PROVIDED MATERIAL section start

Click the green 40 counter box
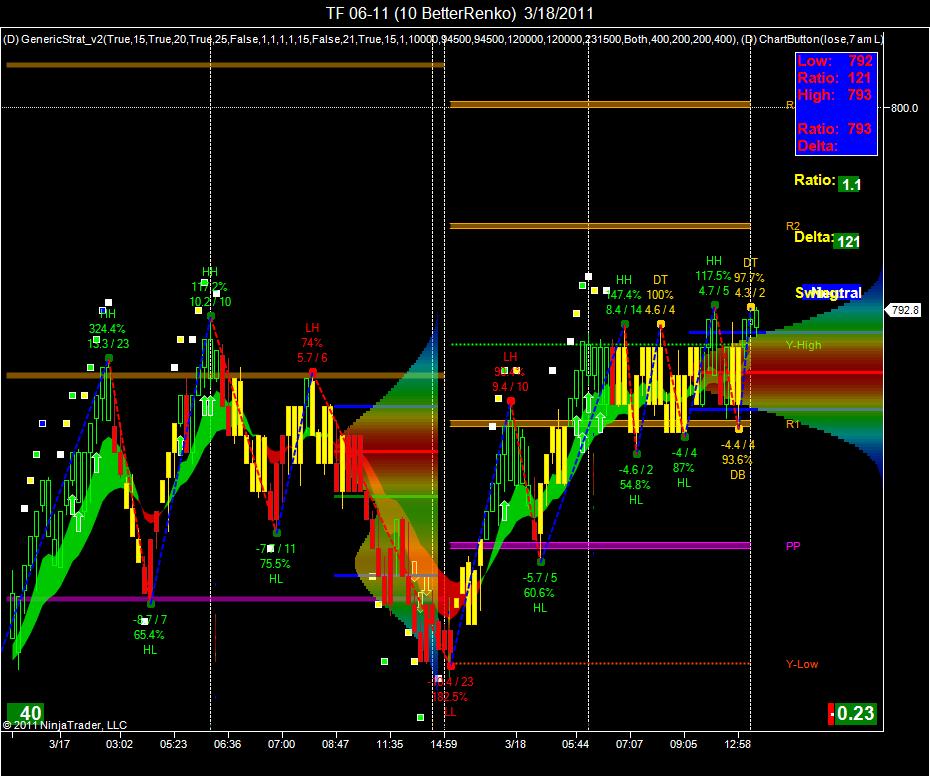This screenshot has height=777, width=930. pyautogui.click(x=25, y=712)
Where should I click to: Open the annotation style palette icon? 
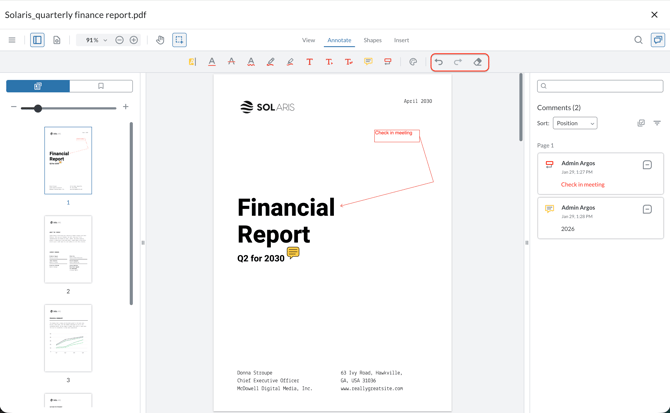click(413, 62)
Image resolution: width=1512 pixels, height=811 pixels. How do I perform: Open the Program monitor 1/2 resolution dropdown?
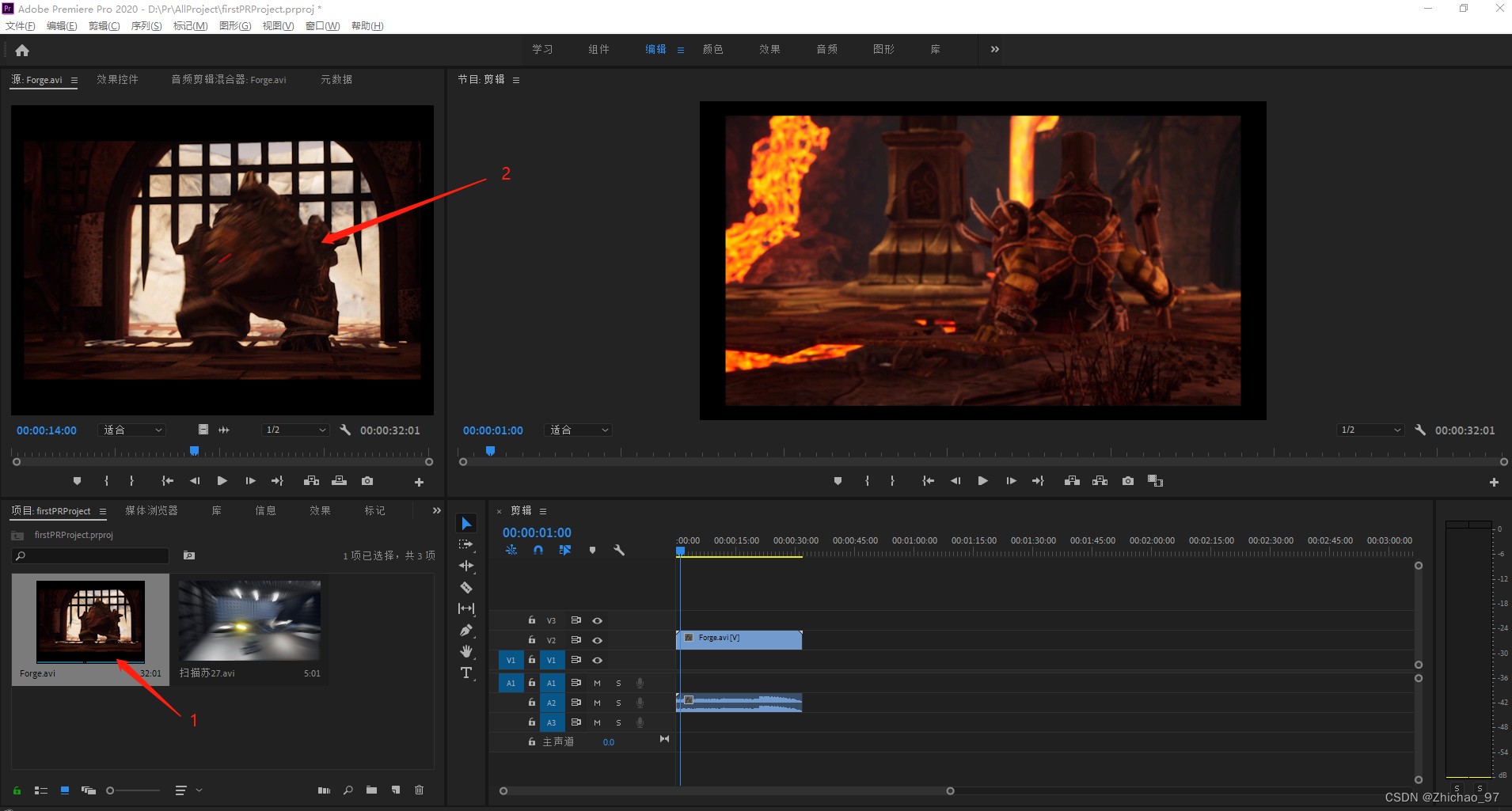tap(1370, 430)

PROVIDED MATERIAL section end

* [WHAT IS EXPECTED] Exactly as written, return each line above and leave the pictures behind.

* [YOUR SOLUTION]
Click the green 40 counter box
This screenshot has height=777, width=930. pyautogui.click(x=25, y=712)
Where should I click to: Open the annotation style palette icon? 
click(413, 62)
Image resolution: width=1512 pixels, height=811 pixels. How do I perform: Open the Program monitor 1/2 resolution dropdown?
tap(1370, 430)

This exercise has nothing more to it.